*** Provided records ***
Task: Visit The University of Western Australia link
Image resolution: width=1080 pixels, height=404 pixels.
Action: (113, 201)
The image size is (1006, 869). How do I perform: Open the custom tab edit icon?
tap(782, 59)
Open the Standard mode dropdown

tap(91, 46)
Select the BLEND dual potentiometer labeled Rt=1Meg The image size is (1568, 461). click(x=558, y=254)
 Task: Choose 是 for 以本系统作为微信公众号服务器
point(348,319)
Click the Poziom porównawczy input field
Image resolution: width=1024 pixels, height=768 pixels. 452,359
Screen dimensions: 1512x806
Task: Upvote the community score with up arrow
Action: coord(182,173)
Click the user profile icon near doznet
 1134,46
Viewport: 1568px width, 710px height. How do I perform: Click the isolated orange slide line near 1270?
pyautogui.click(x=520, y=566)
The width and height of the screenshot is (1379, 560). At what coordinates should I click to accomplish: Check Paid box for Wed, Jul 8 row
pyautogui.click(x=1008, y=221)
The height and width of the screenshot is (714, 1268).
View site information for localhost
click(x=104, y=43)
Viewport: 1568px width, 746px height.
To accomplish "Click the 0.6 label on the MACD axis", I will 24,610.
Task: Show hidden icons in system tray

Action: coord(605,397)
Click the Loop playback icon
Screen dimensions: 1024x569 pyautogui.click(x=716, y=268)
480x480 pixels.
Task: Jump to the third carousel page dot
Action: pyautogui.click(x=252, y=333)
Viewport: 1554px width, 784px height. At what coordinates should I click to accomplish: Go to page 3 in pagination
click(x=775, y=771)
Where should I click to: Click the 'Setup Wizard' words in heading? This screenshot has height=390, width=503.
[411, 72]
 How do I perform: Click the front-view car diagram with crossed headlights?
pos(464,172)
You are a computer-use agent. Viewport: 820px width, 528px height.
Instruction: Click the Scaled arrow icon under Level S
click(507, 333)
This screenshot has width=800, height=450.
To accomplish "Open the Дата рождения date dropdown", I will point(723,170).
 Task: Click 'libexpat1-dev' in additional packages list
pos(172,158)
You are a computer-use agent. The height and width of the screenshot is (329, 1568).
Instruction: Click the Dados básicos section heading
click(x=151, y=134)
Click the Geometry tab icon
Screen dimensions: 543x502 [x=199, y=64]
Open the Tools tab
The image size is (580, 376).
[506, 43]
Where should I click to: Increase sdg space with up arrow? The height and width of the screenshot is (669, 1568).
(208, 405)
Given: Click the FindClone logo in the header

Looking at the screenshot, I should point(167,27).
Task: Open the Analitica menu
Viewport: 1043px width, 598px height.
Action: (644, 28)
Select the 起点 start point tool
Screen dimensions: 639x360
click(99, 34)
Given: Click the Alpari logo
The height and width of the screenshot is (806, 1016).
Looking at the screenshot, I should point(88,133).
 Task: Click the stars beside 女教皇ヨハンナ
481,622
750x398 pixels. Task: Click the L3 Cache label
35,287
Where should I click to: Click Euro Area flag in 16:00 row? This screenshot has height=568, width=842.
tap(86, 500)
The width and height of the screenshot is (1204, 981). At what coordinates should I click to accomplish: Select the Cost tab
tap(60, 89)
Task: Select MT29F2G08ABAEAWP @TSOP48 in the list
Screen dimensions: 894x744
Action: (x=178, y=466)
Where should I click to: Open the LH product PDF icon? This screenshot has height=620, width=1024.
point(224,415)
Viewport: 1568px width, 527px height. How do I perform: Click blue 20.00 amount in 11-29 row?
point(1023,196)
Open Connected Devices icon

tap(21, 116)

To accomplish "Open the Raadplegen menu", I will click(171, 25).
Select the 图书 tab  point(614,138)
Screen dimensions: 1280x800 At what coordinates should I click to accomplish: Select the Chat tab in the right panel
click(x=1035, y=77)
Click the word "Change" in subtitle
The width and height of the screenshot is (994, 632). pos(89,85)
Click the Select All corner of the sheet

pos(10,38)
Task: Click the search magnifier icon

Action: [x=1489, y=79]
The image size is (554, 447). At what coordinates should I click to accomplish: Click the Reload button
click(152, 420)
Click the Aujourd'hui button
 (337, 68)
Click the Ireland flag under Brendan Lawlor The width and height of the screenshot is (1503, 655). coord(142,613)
*** End of Provided records ***
§ **Exercise aim**:
Say how many lines of the records contain the word "agent", and give no other output.

§ **Worked solution**:
2